Several people aren’t able to cut it simply because they don’t have that thing that makes them great rideshare drivers who connect with their riders and are able to earn consistent tips to help bolster the pay from the apps themselves.

Rates have been cut over the years, but they haven’t been increased for drivers. What we have seen and heard a lot of gripes about, however, is the increase in costs for riders. The money is likely going straight to the pockets of the companies and the cities that charge extra fees for the services to be available in their market. It is not going to the drivers.

Read How Much Should Uber Pay Its Drivers?

GPS Leads DoorDash Driver Delivering Dunkin To A Massachusetts Swamp, Police Say


A DoorDash driver was charged with negligent operation of a motor vehicle after they drove their car into a body of water in Middleton, a town 30 miles north of Boston, Massachusetts, while following their GPS, authorities have said.

Middleton Police, in a statement, said that they received a call for a car in a body of water in the woods last Friday morning. The driver was able to exit the vehicle and walk out of the woods to a home nearby, said the police.

As officers arrived on the scene, they found the driver “panicked, claiming that their vehicle was underwater.”

My Take

I know I shouldn’t laugh at this, but I can’t help but laugh at this. It kind of reminds me of an episode of The Office where Michael is following the GPS and is like it says turn here, so I’m going to turn here even though it was clearly driving him right into a lake and meant the turn in the road that was about 50 feet further up.

There are certain times when you need to do this thing where you use logic and your own reasoning over the commands of your GPS. How can you turn your vehicle, literally off road, and continue until your vehicle is submerged in water? I don’t get it.

It makes sense that he was charged. That is just ridiculous.

Instacart Shares Fall Further Below IPO Price


Instacart’s (CART.O) stock dropped 4% on Wednesday, marking a fresh low a day after it closed for the first time under the price in the grocery delivery platform’s high-profile initial public offering.

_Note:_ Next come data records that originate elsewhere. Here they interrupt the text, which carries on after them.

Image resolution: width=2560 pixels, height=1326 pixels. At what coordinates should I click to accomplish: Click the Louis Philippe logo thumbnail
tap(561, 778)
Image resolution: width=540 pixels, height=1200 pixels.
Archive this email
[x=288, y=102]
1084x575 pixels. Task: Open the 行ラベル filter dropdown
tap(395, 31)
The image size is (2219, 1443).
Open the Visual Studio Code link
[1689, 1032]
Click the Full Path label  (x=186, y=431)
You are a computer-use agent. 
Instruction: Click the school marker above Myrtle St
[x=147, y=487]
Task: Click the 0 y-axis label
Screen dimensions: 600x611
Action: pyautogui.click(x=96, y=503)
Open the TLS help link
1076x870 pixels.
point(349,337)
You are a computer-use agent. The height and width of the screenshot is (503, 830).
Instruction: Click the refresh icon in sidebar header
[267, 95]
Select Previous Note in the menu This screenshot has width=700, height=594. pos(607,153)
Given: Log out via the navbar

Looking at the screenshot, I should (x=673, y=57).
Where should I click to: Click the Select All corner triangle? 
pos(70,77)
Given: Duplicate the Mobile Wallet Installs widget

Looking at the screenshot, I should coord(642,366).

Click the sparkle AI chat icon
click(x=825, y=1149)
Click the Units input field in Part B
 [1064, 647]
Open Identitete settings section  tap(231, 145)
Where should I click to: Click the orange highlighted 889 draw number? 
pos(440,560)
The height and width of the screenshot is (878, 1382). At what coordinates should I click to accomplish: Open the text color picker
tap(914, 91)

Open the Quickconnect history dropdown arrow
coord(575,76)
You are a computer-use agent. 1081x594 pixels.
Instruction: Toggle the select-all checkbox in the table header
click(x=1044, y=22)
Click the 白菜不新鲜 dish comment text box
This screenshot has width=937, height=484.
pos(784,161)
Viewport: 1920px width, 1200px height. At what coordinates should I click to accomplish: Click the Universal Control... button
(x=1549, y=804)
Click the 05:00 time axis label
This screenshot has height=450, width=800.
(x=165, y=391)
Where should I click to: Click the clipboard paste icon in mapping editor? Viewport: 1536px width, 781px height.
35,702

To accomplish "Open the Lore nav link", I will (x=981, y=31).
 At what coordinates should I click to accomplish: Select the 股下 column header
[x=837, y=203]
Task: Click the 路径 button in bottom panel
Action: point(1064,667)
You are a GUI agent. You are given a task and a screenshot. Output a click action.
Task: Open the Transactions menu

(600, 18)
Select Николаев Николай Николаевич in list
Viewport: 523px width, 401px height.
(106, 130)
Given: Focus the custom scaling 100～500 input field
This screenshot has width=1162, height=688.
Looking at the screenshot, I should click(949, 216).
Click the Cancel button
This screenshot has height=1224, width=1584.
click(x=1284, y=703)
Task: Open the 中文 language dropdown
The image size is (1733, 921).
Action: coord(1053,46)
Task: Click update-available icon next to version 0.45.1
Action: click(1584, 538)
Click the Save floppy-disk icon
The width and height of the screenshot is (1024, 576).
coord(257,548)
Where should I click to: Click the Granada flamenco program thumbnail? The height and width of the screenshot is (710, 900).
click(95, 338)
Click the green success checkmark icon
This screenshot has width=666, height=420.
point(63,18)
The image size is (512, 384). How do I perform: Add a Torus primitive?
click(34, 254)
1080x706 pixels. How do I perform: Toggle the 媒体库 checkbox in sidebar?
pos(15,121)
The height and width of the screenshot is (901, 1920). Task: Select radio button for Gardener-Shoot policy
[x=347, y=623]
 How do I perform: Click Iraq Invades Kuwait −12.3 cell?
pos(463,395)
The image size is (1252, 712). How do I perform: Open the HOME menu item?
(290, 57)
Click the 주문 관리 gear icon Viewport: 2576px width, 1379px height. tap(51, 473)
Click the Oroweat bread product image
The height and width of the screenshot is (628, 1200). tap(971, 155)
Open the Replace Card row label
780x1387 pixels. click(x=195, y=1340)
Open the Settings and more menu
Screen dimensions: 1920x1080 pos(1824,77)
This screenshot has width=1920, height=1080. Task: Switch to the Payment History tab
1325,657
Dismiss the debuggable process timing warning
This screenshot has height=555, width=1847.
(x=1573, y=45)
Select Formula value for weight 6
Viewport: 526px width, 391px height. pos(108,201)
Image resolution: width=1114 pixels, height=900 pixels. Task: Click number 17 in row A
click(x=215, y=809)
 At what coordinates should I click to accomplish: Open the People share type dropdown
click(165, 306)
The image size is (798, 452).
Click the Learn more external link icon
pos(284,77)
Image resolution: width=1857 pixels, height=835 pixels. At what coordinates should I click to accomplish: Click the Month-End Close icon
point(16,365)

Shares of Instacart, formally called Maplebear, last traded at $28.71 compared to the $30 price set in its IPO on Sept. 18.

Retail investors bought almost $12 million worth of Instacart shares in the company’s first trading session, and net purchases have steadily declined since then, amounting on Wednesday to about $100,000, according to Vanda Research, which tracks retail trades.

My Take

This doesn’t sound good. Granted, I don’t know much about the stock market, but I’m pretty sure it’s not a good thing when the cost per share dips under the IPO amount within the first couple of weeks.

Not looking great there, Instacart. Time to turn things around.